*Given exercise*
Gather every line in the data below that contains the word "road", and copy each of those lines in full.

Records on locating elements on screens
.....

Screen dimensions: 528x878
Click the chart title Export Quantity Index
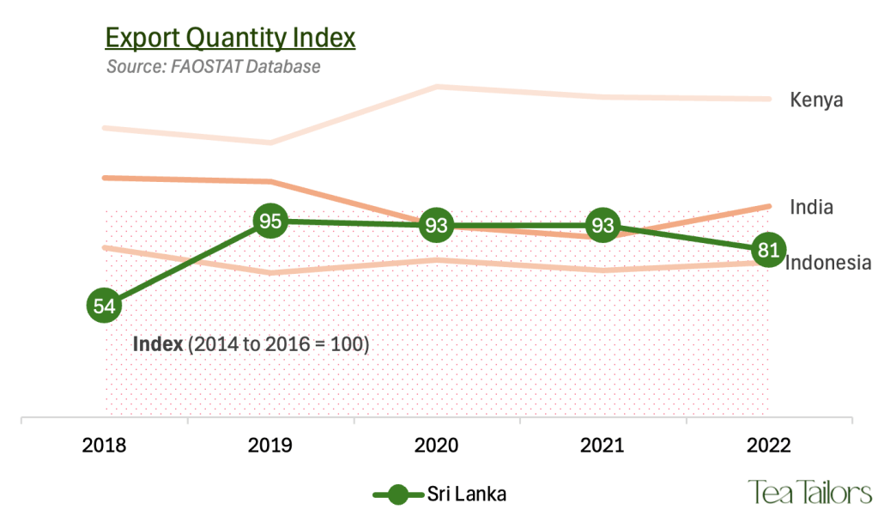[x=229, y=39]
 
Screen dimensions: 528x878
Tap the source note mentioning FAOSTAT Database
[x=213, y=66]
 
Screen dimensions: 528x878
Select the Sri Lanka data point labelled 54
[x=104, y=306]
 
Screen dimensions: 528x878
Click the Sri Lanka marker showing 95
[x=270, y=222]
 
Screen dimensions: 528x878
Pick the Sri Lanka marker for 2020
[x=437, y=226]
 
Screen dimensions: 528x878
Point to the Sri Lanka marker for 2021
[x=602, y=226]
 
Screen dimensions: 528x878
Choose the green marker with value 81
[x=768, y=251]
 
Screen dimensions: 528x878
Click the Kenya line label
[x=816, y=100]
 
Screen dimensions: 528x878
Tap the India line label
[x=811, y=207]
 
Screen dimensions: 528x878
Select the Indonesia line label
[x=829, y=263]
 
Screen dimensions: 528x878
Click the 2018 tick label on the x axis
[x=104, y=446]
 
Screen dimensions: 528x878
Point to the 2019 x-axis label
[x=270, y=446]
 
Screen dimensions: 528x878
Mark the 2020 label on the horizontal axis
[x=437, y=446]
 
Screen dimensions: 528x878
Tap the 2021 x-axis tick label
[x=602, y=446]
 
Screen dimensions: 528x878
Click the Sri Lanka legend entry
[x=439, y=494]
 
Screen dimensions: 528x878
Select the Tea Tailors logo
[x=809, y=493]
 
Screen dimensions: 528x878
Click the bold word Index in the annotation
[x=158, y=344]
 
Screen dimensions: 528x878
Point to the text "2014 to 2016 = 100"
[x=280, y=344]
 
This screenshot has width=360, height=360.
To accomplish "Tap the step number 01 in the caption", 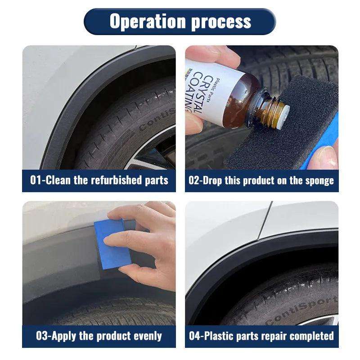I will (x=36, y=180).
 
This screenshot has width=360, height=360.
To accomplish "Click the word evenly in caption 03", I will (x=147, y=336).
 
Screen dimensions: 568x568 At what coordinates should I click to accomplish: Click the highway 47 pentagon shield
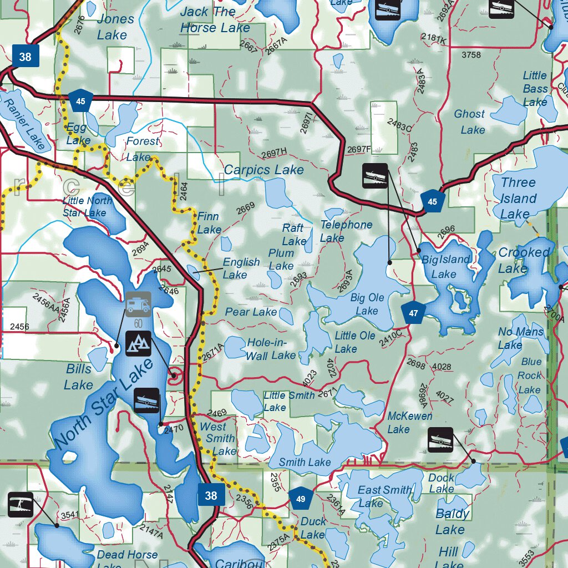[x=414, y=313]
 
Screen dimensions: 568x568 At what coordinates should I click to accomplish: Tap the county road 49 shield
[x=301, y=499]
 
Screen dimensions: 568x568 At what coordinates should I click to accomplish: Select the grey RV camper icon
[x=138, y=303]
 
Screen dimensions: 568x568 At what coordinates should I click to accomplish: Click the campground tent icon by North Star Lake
[x=138, y=344]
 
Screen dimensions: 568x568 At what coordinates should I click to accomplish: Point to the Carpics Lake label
[x=264, y=170]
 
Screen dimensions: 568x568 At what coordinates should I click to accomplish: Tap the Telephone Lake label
[x=346, y=231]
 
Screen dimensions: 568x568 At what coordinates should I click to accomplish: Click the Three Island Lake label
[x=518, y=198]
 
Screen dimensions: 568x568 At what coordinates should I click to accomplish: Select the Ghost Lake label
[x=470, y=121]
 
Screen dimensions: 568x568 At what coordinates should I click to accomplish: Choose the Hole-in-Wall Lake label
[x=271, y=349]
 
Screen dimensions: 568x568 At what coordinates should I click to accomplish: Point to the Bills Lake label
[x=78, y=376]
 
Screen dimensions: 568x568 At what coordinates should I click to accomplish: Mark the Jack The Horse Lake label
[x=215, y=19]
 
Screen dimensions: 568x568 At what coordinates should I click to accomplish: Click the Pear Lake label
[x=251, y=312]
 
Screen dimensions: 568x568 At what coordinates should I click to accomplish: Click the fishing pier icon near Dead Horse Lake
[x=21, y=504]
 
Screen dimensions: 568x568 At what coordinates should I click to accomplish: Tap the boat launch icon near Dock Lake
[x=440, y=439]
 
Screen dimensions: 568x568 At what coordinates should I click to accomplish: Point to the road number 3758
[x=471, y=54]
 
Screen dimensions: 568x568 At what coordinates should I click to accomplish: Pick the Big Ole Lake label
[x=367, y=304]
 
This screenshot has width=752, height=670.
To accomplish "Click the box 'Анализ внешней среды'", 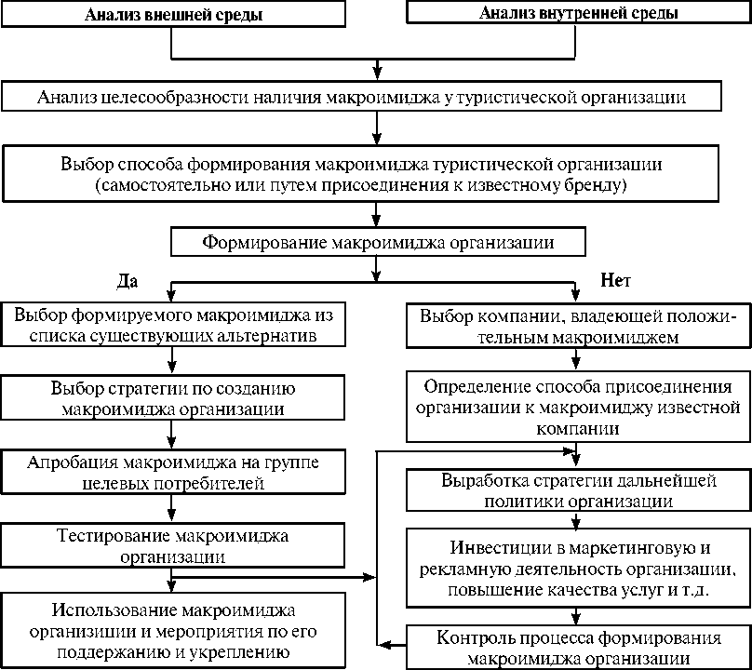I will coord(173,15).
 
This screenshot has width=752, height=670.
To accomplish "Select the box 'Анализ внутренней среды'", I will coord(578,14).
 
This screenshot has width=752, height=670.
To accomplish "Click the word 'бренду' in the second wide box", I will coord(601,186).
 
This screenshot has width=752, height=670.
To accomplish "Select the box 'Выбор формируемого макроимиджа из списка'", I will coord(173,324).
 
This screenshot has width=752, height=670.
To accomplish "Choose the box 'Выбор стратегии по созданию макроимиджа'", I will coord(173,397).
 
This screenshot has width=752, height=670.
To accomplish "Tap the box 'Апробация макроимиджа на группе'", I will coord(173,473).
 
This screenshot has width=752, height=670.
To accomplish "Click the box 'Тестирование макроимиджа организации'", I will coord(173,547).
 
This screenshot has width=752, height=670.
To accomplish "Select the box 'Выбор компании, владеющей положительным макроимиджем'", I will coord(578,326).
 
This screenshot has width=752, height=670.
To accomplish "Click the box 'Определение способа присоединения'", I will coord(578,407).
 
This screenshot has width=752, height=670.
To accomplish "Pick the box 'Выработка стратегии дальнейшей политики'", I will coord(578,490).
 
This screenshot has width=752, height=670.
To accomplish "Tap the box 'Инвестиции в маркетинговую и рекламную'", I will coord(578,568).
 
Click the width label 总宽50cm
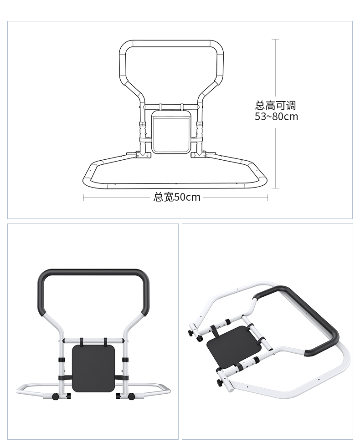click(x=177, y=197)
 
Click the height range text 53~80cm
click(x=276, y=117)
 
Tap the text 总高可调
click(x=275, y=106)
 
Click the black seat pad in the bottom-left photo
click(x=94, y=368)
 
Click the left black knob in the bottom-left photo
click(x=55, y=396)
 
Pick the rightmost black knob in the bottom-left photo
click(x=131, y=396)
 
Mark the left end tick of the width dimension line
click(x=83, y=198)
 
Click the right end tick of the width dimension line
click(x=267, y=198)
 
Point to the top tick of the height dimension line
click(x=276, y=39)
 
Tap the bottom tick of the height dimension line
click(x=276, y=188)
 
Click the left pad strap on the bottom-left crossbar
click(x=82, y=341)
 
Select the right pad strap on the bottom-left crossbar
click(x=105, y=341)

.....

*Written response*
Screen dimensions: 568x568 At what coordinates should I click to accomplish: Tap the county road 49 shield
Screen dimensions: 568x568 At what coordinates should I click to accomplish: Point to the road number 3758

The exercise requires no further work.